When doing estate planning, it is important not only to consult an experienced attorney, but also a financial planner. As essential as an attorney is to the estate planning process, they will not necessarily have the same focus as a financial planner. One of the ways a financial planner can be very helpful to the estate planning process is to ensure that there is sufficient estate liquidity.
Ensuring that there is sufficient liquidity in one’s estate to take care of the many expenses that can come up in the process is critical to the process.

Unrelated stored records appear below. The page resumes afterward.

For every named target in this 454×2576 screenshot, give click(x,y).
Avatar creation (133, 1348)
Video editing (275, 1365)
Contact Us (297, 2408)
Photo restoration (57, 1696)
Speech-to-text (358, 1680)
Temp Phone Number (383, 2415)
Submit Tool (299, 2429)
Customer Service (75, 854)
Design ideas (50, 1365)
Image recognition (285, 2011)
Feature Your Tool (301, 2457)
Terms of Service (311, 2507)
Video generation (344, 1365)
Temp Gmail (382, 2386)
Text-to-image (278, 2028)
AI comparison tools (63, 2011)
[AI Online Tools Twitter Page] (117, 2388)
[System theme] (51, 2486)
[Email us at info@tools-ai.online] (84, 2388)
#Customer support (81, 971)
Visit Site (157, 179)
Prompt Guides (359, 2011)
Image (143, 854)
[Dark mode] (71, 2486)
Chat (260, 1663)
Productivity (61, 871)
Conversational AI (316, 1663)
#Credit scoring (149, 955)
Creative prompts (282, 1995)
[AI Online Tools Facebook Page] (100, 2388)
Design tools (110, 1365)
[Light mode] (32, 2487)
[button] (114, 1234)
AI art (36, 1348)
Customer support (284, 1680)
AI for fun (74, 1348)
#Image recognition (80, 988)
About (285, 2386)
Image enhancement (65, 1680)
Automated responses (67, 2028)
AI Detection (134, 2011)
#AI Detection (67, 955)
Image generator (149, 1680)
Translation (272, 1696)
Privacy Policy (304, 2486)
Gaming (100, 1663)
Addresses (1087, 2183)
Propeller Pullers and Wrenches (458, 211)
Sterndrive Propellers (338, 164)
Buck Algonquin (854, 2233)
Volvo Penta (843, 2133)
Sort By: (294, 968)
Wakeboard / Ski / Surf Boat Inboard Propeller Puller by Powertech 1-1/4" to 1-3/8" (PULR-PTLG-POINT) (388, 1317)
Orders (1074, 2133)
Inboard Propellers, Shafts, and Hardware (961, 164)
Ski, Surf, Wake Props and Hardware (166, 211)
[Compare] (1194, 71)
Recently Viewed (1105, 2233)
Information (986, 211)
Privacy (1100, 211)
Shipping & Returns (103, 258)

If the estate doesn’t have enough liquidity to take care of its expenses, heirs may be forced to convert illiquid assets, such as real property or motor vehicles, to help pay for the expenses.
The types of expenses that need to be accounted for in ensuring adequate estate liquidity are many, and include executor’s fees, funeral expenses, cash bequests, taxes, and other debts.
Estate planners often offer liquidity analysis services, which can assist in determining whether an estate has sufficient liquidity to manage the various expenses that may arise. Life insurance, in particular, is a popular way to create estate liquidity. Many financial planners will determine the financial viability of an insurer and provide a report to the client to enable them to determine whether they are in the best position to ensure the funding will be there.
Consulting a financial planner to determine estate liquidity is an invaluable way to ensure that problems don’t arise later on with difficulties in paying for expenses and satisfying any debts or liabilities.